# Sushi skills



## dragnlaw (Dec 28, 2019)

Influenced by Kayelle's thread and dropping down the rabbit hole... 

old time sushi knife skills

smiled during the whole thing


----------



## taxlady (Dec 28, 2019)

Neato


----------



## Kayelle (Dec 28, 2019)

Holy cow!!! Just fascinating. You're not kidding about going down the rabbit hole...I've spent a couple hours watching this and other video's. The skill and imagination are mind boggling.


----------



## dragnlaw (Dec 28, 2019)

yup, I'll even watch it again.  Loved the sailboat (melon), penguin/bird (apple), was there a butterfly?  I know in another one there was a dragonfly.  

But peeling the daikon and cucumber - tarnation!  wonder how long it takes to master that thin slice!


----------



## taxlady (Dec 28, 2019)

dragnlaw said:


> yup, I'll even watch it again.  Loved the sailboat (melon), penguin/bird (apple), was there a butterfly?  I know in another one there was a dragonfly.
> 
> But peeling the daikon and cucumber - tarnation!  wonder how long it takes to master that thin slice!

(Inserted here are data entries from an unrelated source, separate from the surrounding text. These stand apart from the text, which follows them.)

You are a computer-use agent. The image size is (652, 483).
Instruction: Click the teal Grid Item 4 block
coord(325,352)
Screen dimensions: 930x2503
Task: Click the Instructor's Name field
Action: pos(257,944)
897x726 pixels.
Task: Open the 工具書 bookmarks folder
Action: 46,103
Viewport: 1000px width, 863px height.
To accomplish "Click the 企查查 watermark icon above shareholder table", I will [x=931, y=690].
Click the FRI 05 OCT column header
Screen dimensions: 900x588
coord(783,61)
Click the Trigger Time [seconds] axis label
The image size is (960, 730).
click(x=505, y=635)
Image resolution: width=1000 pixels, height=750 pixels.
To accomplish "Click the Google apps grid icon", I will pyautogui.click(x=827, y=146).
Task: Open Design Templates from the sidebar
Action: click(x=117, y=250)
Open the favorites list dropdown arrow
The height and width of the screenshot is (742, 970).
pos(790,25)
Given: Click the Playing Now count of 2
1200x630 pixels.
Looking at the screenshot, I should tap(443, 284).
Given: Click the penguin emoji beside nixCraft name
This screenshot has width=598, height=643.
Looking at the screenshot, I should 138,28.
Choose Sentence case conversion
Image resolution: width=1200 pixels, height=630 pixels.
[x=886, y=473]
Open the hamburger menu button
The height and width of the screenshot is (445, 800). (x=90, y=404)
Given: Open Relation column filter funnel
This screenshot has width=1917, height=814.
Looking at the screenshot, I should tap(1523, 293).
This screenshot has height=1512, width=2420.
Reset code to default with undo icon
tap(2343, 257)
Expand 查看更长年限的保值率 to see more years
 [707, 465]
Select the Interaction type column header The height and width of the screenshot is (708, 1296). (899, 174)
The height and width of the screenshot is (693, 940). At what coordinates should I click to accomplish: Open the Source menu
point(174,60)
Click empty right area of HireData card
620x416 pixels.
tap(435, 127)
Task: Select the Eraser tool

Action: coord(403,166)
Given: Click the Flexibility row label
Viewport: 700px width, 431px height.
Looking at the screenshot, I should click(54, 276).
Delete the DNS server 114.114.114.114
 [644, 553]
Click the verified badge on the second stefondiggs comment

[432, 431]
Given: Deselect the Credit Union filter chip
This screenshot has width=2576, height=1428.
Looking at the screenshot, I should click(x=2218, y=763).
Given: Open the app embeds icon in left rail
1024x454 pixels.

This one had both a butterfly and a dragonfly. I was more impressed with the dragonfly.


----------



## pepperhead212 (Dec 29, 2019)

Stupid me - I started watching this at 1:30 am, and couldn't stop!  Amazing how they do those things.  That dragonfly - well, all of it,  was a real work of art.  I'll have to watch those other videos sometime, starting earlier!


----------